= Muktadhara =

Indian Bengali-language publisher and bookstore

Muktadhara (মুক্তধারা) is an international organization, publishing house and bookstore dedicated to the promotion of Bengali literature and culture. It was started in the Indian state of West Bengal by the late Chittaranjan Saha, who in his work as head of the publishing house pioneered the Ekushey Book Fair. In addition to its early involvement with The Ekushey Book Fair, the organization is connected to other cultural Bengali events, like International Language Day and the International Bengali Festival. It also participates in the spread of literature and culture by taking part in such events as the National Poetry Festival.

The Muktadhara book sellers & Publishers chain, founded by Saha's younger brother Bishawjit Saha who is the Founder of Muktadhara Foundation Inc and current president of the Muktadhara Inc. has four stores in the United States. Its New York City store is the largest Bengali-language bookstore in the city.

==History==
In a 2008 interview, Muktadhara's director Jawhar Lal Shaha explained that Muktadhara, which takes its name from the Bengali words for "free-flowing stream", was founded in the late 1960s and grew from Chittaranjan Saha's gatherings with writers exiled in Kolkata from Bangladesh during the Bangladesh Liberation War of 1971. Saha, who promoted the publication of writings for their country, published 32 books during the war, founding Muktadhara in Kolkata. After the war, Saha relocated to Bangladesh and began publishing creative works as well. In 2004, poet Mohammad Nurul Huda retrospectively described Muktadhara publishing house as "the most notable of its kind in the post-independence literary world of the country", indicating that "any book coming out of Muktadhara was deemed as up-to-the-mark". The poet attributed this to the custom of the publishing house to subject manuscripts to review by a panel of readers, adding that "no manuscript saw the light of day if it was not duly recommended by the reviewers and concerned editor".

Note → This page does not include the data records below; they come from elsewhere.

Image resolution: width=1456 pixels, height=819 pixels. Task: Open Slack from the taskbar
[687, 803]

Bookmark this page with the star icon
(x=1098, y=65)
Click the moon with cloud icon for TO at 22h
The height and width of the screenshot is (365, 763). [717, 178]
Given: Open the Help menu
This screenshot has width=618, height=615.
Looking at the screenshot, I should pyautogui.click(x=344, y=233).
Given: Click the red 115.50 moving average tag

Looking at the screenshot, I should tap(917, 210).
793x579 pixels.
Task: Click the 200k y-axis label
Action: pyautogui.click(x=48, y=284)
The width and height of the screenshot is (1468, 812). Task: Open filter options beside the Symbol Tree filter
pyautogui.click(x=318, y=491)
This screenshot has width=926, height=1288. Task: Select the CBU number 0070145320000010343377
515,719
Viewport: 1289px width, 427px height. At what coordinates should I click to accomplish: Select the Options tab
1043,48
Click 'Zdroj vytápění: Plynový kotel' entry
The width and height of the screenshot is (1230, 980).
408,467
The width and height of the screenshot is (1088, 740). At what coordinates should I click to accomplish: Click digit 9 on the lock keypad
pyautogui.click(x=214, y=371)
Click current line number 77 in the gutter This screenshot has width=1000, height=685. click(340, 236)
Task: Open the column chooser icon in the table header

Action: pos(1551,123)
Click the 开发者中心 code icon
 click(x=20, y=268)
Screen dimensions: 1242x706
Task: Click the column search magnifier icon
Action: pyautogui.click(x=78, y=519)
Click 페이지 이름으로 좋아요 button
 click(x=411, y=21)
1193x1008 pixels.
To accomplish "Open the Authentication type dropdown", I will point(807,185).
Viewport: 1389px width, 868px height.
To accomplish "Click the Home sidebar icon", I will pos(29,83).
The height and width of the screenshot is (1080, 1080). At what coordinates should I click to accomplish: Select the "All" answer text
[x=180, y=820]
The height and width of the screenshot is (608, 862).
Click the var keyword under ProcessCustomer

In 1972, Saha began selling publications from Muktadhara on the grounds of the Bangla Academy during the weeklong celebration of Language Day. Gradually, Muktadhara was joined by other publishers, and in 1978 the Bangla Academy formalized the collection of sellers as the Ekushey Book Fair.

Bishwajit Saha founded The New York branch of Muktadhara in 1990 as a bookstore operating out of his apartment in Jackson Heights. Subsequently, on 21 February 1992, Muktadhara and a number of other organizations joined together to place a temporary monument honoring the student martyrs killed forty years before protesting the exclusion of Bengali from the official language list of Pakistan, a tradition which has become annual. The New York Branch has also launched community writing workshops, reading series in conjunction with various school and community projects, and, since 1992, the International Bengali Book Fair in New York and other cities in North America. In 2008, publishing houses from multiple countries are expected to participate, with confirmed participation by a number of international guest, including Foreign Adviser Iftekhar Ahmed Chowdhury and poet Sunil Ganguly.

The New York branch has also honored the "10 Greatest Bengalis Alive", a list garnered by online survey commenced in December 2004 and concluded on 31 May 2005, promoted with international outreach. The list was announced at New York's Manhattan Center on 28 August 2005, with guests of honor Carolyne Wright and Clinton B. Seely also celebrating the 15th anniversary of the New York branch.

On 25 April 2008 Muktadhara hosted Muhammad Yunus, the 2006 Nobel Peace Prize winner. The Nobel laureate revealed his new book, Creating a World without Poverty. Rashidul Bari, the author of Grameen Social Business Model: A Manifesto for Proletariat Revolution, and the producer of the film The Killing of Muhammad Yunus Biographer, welcomed the Nobel laureate at Muktadhara.